George, to make it clear. You can't make AI a structural driver of your day-by-day performance if you don't set up a data lake. This data lake has to be, let's say, connected to a few systems that run the different divisions of the company. We started this work four years ago. If you talk to the Dassault system guys, they will probably tell you that we have a few years of advantage because we started at the beginning with the vision of putting a layer of IT architecture and creating a virtual twin of Renault on top of the company to manage what you call the complexity of the different units, you know, division with, I don't know, Dutch Alpine, you know, horse, This is the outcome of a work that started a long time ago now. And that's why we think we have something special. We don't do AI just for the fun or for the show. We do it and we embed it in the real core process of the company. The ones that started this thing, actually even before I came, was manufacturing, and we got the inspiration from that example, and we went downstream and upstream, upstream to the engineering, downstream to the logistics, to the customer. I think we have something pretty special.
Thank you, Luca. We now have a question from Renato Gardiolio from Intesa. Renato, please could you open your mic?
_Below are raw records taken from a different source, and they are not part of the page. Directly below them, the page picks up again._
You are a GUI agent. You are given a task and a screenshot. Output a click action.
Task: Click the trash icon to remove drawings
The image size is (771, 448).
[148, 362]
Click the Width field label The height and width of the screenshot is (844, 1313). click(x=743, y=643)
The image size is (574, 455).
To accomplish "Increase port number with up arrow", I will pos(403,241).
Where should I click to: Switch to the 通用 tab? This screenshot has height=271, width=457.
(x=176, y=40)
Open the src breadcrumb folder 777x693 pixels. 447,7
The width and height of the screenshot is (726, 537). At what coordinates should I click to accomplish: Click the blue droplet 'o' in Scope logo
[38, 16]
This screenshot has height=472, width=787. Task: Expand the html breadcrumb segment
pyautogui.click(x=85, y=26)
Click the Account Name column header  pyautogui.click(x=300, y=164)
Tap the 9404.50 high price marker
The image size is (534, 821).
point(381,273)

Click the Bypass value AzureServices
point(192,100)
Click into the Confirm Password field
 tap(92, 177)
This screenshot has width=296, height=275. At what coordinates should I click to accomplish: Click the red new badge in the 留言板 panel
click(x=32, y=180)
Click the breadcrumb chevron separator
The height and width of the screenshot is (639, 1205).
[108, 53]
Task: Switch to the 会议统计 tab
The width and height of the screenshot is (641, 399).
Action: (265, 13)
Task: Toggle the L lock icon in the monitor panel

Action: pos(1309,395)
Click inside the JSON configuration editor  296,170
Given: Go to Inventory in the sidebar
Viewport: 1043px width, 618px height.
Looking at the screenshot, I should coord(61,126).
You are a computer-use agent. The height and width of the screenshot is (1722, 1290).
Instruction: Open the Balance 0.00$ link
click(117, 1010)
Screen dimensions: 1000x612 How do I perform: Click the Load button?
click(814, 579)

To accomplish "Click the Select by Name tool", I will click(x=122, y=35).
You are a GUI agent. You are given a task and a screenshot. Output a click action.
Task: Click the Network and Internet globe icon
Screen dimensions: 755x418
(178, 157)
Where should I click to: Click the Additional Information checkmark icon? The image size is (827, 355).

Yes, good morning. Thanks for taking my questions. The first one is on pricing. You were citing a price stabilization if we exclude the prices to offset Forex and devaluation in some markets, and that you are using your lower cost base to have a competitive offering in the next month. So I was wondering what are you seeing in terms of price environment going forward in the second half of the year? The second question is on light commercial vehicles. You achieved another good performance in the first half, I can assume, with good margins. Even in this case, if you can give us an indication and outlook about the remaining part of the year. Thank you.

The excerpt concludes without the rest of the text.